In this article, we will focus on the latest Bitcoin mining malware distributed by SkyBot and NgrBot. (To avoid confusion with legitimate Bitcoin miners, I will refer to this type of malware as Bitcoin ‘freeloaders’.)
Before examining the latest Bitcoin freeloader, it is worth looking back at what one looked like two years ago. In August 2011, there was a Bitcoin freeloader (MD5:a9c88a209db76deb4fe9f1a9f8f47971) in the wild which used the same version of the Ufasoft Bitcoin miner as is used by the latest one. This malware, detected by many vendors as Hstart/Hiddenstart, featured a trivial payload delivery method. A WinRar file with self-extracting archive using a configuration file (Figure 1) would load the launcher (‘hstart.exe’) after decompression.
The launcher would then create a process that runs a malicious batch file (‘x.bat’ in Figure 1). The malicious batch file would execute the Ufasoft Bitcoin miner (‘x11811.exe’) with commands instructing it to utilize the current machine as a Bitcoin miner contributing to the criminal’s account.
Detected by Fortinet as W32/CoinMine.UIE!tr, the latest Bitcoin freeloader (MD5: 26ed87a390426197599a08443a4e64ac) has some similarities with the earlier one. Since the system has already been compromised by the bot client prior to downloading the freeloader, the binary is not packed or encrypted. Hidden behind some visually obfuscating codes and anti debug tricks, the malicious part of the freeloader is not apparent at first glance and could easily be mistaken for a legitimate Bitcoin miner by an anti-virus engine. In the resource section of the executable, there is a ‘DATA’ section which stores an unencrypted version of Ufasoft Bitcoin miner 0.20 (DLL). Most importantly, the command that ensures the Bitcoin miner is run for the criminal’s gain is stored in the ‘CONFIG’ section. Before executing the payload, the malware will first add auto-run registry entries to ensure that it runs every time the computer is started.

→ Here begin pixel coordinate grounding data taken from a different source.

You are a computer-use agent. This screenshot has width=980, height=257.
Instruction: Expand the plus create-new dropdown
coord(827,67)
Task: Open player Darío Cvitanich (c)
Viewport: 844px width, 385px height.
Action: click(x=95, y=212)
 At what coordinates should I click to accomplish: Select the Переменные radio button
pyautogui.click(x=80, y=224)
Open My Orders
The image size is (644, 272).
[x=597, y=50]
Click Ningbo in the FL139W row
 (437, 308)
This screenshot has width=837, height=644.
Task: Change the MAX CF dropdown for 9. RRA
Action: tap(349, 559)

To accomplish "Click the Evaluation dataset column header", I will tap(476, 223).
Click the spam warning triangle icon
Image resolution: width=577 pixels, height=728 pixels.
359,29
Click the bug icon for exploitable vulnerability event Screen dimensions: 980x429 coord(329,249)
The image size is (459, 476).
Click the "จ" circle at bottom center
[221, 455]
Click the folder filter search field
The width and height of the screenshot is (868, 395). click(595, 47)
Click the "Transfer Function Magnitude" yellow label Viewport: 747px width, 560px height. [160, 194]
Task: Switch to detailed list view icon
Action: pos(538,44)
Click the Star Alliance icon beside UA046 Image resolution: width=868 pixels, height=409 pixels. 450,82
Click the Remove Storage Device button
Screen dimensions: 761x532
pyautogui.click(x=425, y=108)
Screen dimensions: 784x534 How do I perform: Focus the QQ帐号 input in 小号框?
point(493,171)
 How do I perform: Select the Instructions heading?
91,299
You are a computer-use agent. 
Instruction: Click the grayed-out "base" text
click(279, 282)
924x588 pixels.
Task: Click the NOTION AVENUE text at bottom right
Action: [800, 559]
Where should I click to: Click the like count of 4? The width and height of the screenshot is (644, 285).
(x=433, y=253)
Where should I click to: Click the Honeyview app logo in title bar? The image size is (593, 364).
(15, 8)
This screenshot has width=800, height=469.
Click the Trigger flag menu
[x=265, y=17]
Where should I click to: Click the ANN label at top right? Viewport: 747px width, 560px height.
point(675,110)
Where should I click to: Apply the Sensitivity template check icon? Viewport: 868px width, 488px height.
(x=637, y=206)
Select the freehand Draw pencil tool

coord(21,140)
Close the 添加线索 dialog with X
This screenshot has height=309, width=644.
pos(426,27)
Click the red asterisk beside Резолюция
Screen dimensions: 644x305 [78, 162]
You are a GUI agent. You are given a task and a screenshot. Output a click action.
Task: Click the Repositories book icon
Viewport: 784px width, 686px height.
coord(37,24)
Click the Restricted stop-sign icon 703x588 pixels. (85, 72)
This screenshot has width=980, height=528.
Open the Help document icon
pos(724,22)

After that, the malware creates a suspended new process (see Figure 3) with the current executable file using commands extracted from the ‘CONFIG’ resource. This new process makes detecting the malware more difficult.
(Click here to view a larger version of Figure 3.)
Obviously, the original malicious executable would not be able to interpret the commands called. The newly created process is intended as a platform for the malware to inject the legitimate Bitcoin miner such that when the process is eventually resumed, it will run the command that tells the compromised computer to start putting money into the criminal’s pocket (see Figure 4).
The diagram shown in Figure 5 illustrates how the money made through mining on the victim’s computer reaches the criminal’s pocket. As seen in the previous section, the malware will execute a command that enrols the victim’s computer in a mining activity. This activity was assigned to the criminal when an account was created at the mining pool server. When the victim’s computer sends a ‘get work’ request to the pool server through the legitimate Bitcoin miner client, it will receive a mathematical problem to solve. All computers infected with this malware will perform the same actions and join the pool involuntarily. As a result, the number of miners under the criminal’s account increases and the percentage payout to this account when a solution is reached will also increase. The newly created Bitcoins will be sent to Bitcoin addresses that are under the criminal’s control and it will be impossible to trace back to the criminal because there are numerous ways in which the Bitcoins can be retrieved anonymously. For example, for only a 0.5% transaction fee, the ‘send shared’ privacy service will break the chain of addresses by swapping your Bitcoins with those of multiple users. With various Bitcoin mixing (‘laundering’) services available on the Internet, Bitcoin’s anonymity makes it easy for an unskilled person to engage in criminal activity.
Table 1 summarizes the parameters used by this family of Bitcoin-mining malware.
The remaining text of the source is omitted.